Western blot analysis of repeat muscle biopsies from the patient at age 3 and 9 years and age-matched controls demonstrated reduced expression level of complex IV subunits MT-CO1, MT-CO2, and COX4 in the patient (figure 2D).

WGS showed that the patient had a homozygous nonsense mutation in COA8 (c.310C>T; p.(Q104*)) (NM_032374.4) (figure 3B). The mutation was identified in 12 of 251380 alleles, but only in heterozygous individuals in gnomAD. The variant is classified as pathogenic according to American College of Medical Genetics and Genomics guidelines. Other identified variants in candidate genes associated with mitochondrial disorders were predicted to be likely benign or with uncertain significance. Genetic analysis of the parents revealed that they were both heterozygous for the mutation (figure 3, C and D). Expression analysis showed loss of COA8 transcripts in the patient sample relative to control samples (figure 3E).

Figure 3

Molecular genetics

(A) Illustration showing all identified pathogenic mutations in COA8. The novel mutation in this study c.310C>T, p.Q104* is marked in red (NM_032374.4). (B) Chromatogram demonstrating the homozygous c.310T>C mutation in COA8 in the patient and (C) in one of the heterozygous parents. (D) Pedigree of the family, filled symbol represents affected individual. Asterisk indicates individual analyzed by whole-genome sequencing. (E) The expression patterns of COA8 and of the β-actin gene (NM_001101.3) as an internal control were investigated with reverse transcriptase PCR using complementary DNA derived from messenger RNA extracted from skeletal muscle taken from the patient and control individuals and showed loss of COA8 transcripts in the patient compared with the controls. NTC = no-template control.

Discussion

We describe the eighth patient known to date with pathogenic mutations in COA8 (table).[2,3]

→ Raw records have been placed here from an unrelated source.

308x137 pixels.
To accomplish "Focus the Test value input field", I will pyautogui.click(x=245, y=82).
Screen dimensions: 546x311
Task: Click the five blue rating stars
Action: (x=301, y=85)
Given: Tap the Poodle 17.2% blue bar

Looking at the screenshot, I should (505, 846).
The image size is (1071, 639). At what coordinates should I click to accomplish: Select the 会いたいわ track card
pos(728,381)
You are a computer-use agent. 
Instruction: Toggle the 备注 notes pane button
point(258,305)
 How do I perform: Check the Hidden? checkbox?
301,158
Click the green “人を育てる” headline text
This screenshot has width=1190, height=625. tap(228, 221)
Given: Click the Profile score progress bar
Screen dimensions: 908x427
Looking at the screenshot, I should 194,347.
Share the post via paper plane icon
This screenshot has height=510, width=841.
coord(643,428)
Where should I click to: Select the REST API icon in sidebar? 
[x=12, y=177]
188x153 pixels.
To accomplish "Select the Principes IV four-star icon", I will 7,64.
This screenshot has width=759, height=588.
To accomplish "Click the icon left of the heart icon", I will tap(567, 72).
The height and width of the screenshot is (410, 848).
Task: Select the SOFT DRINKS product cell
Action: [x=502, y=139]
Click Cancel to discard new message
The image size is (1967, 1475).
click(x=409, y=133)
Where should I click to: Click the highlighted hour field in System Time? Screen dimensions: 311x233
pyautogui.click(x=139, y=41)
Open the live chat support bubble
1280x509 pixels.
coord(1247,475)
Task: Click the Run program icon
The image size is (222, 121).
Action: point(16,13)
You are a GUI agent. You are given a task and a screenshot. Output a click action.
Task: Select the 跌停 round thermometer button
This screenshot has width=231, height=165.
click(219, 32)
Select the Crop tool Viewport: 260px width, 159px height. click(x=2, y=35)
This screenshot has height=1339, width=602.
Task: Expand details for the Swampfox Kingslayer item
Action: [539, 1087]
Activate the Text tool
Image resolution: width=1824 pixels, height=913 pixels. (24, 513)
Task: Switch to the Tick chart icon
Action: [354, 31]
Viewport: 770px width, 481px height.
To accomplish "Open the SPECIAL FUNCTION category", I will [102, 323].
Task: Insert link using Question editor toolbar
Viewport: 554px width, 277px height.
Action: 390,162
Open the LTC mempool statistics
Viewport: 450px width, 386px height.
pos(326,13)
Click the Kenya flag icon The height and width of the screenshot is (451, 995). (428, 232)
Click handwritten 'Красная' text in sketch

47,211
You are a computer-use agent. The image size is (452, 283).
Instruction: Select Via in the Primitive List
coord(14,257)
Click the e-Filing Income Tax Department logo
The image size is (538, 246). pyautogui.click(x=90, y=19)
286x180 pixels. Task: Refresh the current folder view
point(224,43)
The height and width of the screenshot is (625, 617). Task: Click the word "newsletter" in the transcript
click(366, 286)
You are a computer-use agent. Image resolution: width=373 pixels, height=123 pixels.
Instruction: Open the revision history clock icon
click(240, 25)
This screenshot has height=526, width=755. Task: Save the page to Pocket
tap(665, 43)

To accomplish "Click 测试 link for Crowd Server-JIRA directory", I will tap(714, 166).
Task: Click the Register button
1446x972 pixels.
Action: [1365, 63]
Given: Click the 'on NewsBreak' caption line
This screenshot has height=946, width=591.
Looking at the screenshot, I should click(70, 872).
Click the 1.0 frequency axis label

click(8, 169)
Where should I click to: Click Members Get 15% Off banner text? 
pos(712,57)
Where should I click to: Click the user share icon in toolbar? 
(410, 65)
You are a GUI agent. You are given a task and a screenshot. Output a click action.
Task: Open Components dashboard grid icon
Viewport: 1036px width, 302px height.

The remarkable clinical course with rapid clinical deterioration affecting both cognitive and motor functions over months followed by stabilization and slow improvement over several years appears to be a characteristic finding in this disease since it has been described in some of the 7 previously reported cases (table).[2,3] This benign course is otherwise unusual in mitochondrial encephalomyopathies with isolated COX deficiency.[1] In addition, the MRI findings showing cavitating leukoencephalopathy affecting mainly the posterior parts of the white matter and the adjacent corpus callosum and sparing the infratentorial regions seem to be a very characteristic pattern and different from other cavitating leukoencephalopathies (table 1).[2,3,5]

By protein analyses, we identified profound deficiency of subunits MT-CO1, MT-CO2, and COX4, which are integral to the assembly of complex IV. This loss of complex IV subunits in muscle may explain the deficient enzyme activity. The relation between COA8 deficiency and loss of complex IV subunits is not exactly known, but defective assembly of COX was demonstrated in knockout mice and immortalized fibroblast-derived cell lines from COA8-mutated patients.[6] In a Drosophila knockdown model of COA8 deficiency, it was demonstrated that dCOA8 protects the flies from oxidative stress in vivo, supporting in vitro results from studies on mammalian cells indicating that COA8 is involved in protection of COX from reactive oxidative species.[7,8]

In conclusion, we report long-term follow-up of a case with COA8-associated mitochondrial encephalomyopathy. We demonstrated enzymatic cytochrome c oxidase deficiency and reduced expression of complex IV subunits by protein analyses of muscle tissue, together with ultrastructural abnormalities. Our study provides additional evidence for an association between COA8 and leukoencephalopathy with complex IV deficiency, typical MRI pattern, and characteristic clinical course.